Last night, my wife took me to see the “Screaming Eagle of Soul”, “The Black Ambassador of Love”, the one and only Charles Bradley in concert at Thalia Hall. Bradley is a 67-year-old R&B singer, who sings like the embodiment of James Brown and Otis Redding. And, even though he was only discovered 5 years ago (while doing James Brown tribute shows), he has since recorded three masterful albums and now tours the world doing sold out shows. With many apologies to my former top 5: Shawn Mullins, U2, Paul Simon, The Police, and Gaelic Storm – last night was the best live show I have ever seen!
One of the many things I love about Bradley is that, when he sings, he does so with his heart fully engaged and a reckless abandon of raw emotion. He was loving us, and we were loving him.
Charles Bradley is also a deeply religious man. In the middle of one of his sets, he brought the band down, and said, “You know, everyone has their cross to bear.”
As a theologically trained pastor, I eagerly anticipated hearing about “his cross”. Most often, when I hear someone use that phrase, what follows is some woeful tale of the hardship of having to bear a burden that everyone would agree is difficult.
“My cross, is to sing for all of you, and bring you joy. And sometimes that cross feels like this…” I sat stunned as Bradley threw the mic stand over his shoulder and plodded and struggled across the stage under its weight. He elaborated, but by then I was lost in thought and empathy.

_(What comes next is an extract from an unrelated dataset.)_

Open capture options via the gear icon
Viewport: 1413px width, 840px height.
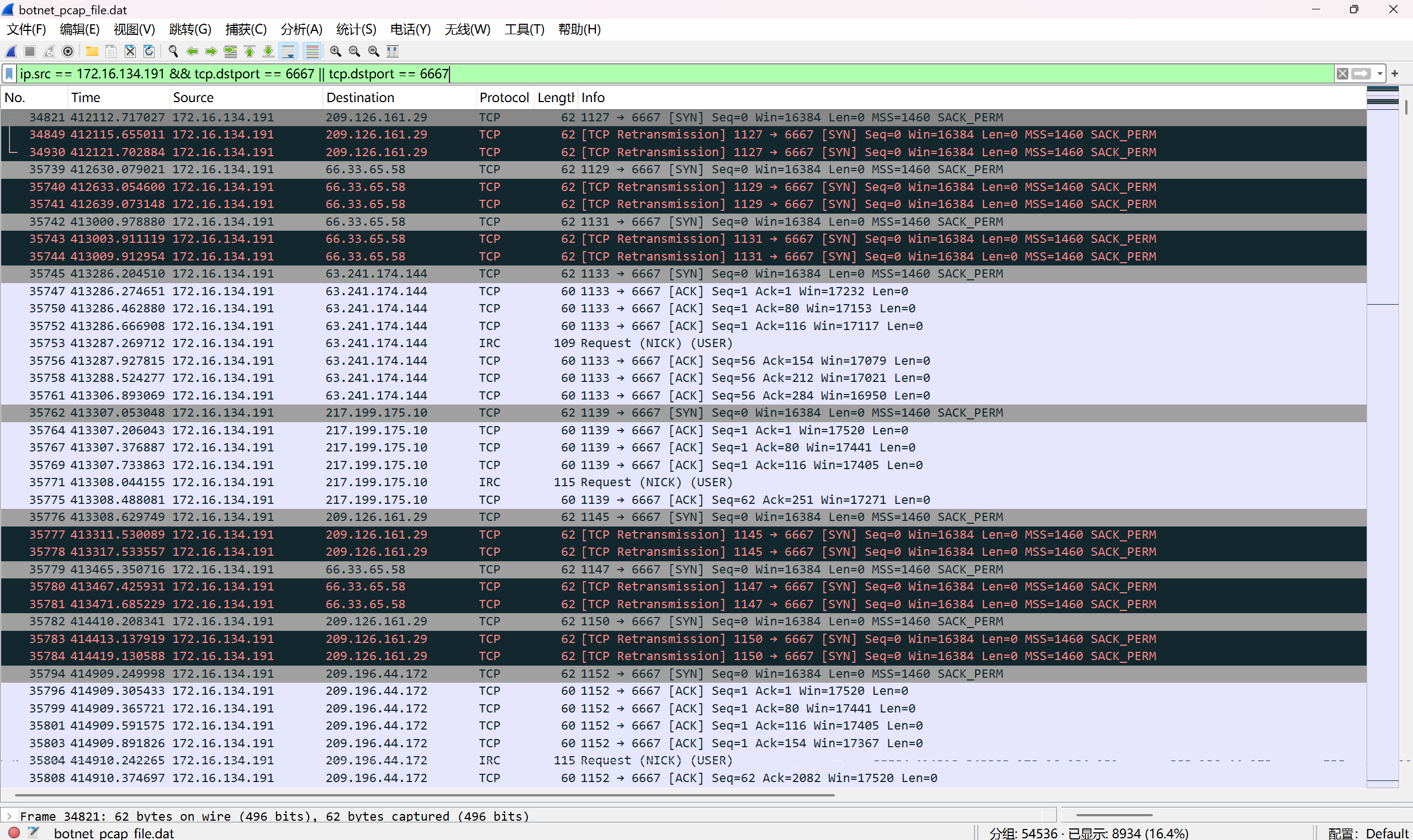coord(68,51)
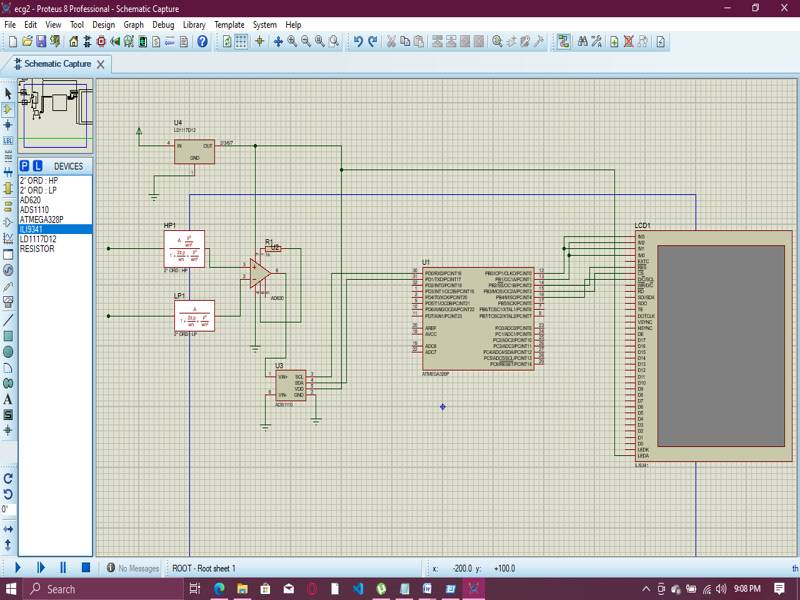Open the Debug menu

(x=162, y=24)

When Jesus says in Mark 8:31,“If anyone would come after me, let him deny himself, pick up his cross, and follow me,” he is laying out in the strongest visual language, the high cost of discipleship. As William Lane says, “Jesus stipulated that those who wish to follow him must be prepared to shift the center of gravity in their lives from a concern for self to a reckless abandon to the will of God.” Christ does not necessarily require you to sacrifice your physical life in order to follow him. He does, however, ask you to sacrifice your “self”.
Regardless of any theological clarifications and corrections that might be made to Bradley’s illustration, to do so would minimize their intent. He sees his work as a service to God.
I had never considered that someone as talented as Bradley, who is bringing me and many others great joy, and appears to be thriving on the mutual love fest that often happens at a live show, could actually be sacrificing in order to do so. At 67 years old, traveling on across the country in a tour bus, playing late night shows must certainly take its toll. But night after night, Bradley is out there. Even the encores don’t negate the fact that, at times, he is exhausted or sick or just having a bad day.
As I contemplated Bradley’s words and visual illustration, I came to appreciate three things;
First, I am thankful for those who, in using their God given talents in their work to bring me joy, do so in such a selfless manner that I do not recognize that they are ‘bearing a cross’.
Second, I am reminded that as a follower of Christ, I too am called to “shift the center of gravity in my life from a concern for self to a reckless abandon to the will of God.” That call includes how I do my job.
Third, I am thankful that Jesus of Nazareth, spent day after day laboring in announcing and enacting the good news of the kingdom (often to large crowds who did not understand or see his burden); and seeing the joy set before him, did so all the way to the cross.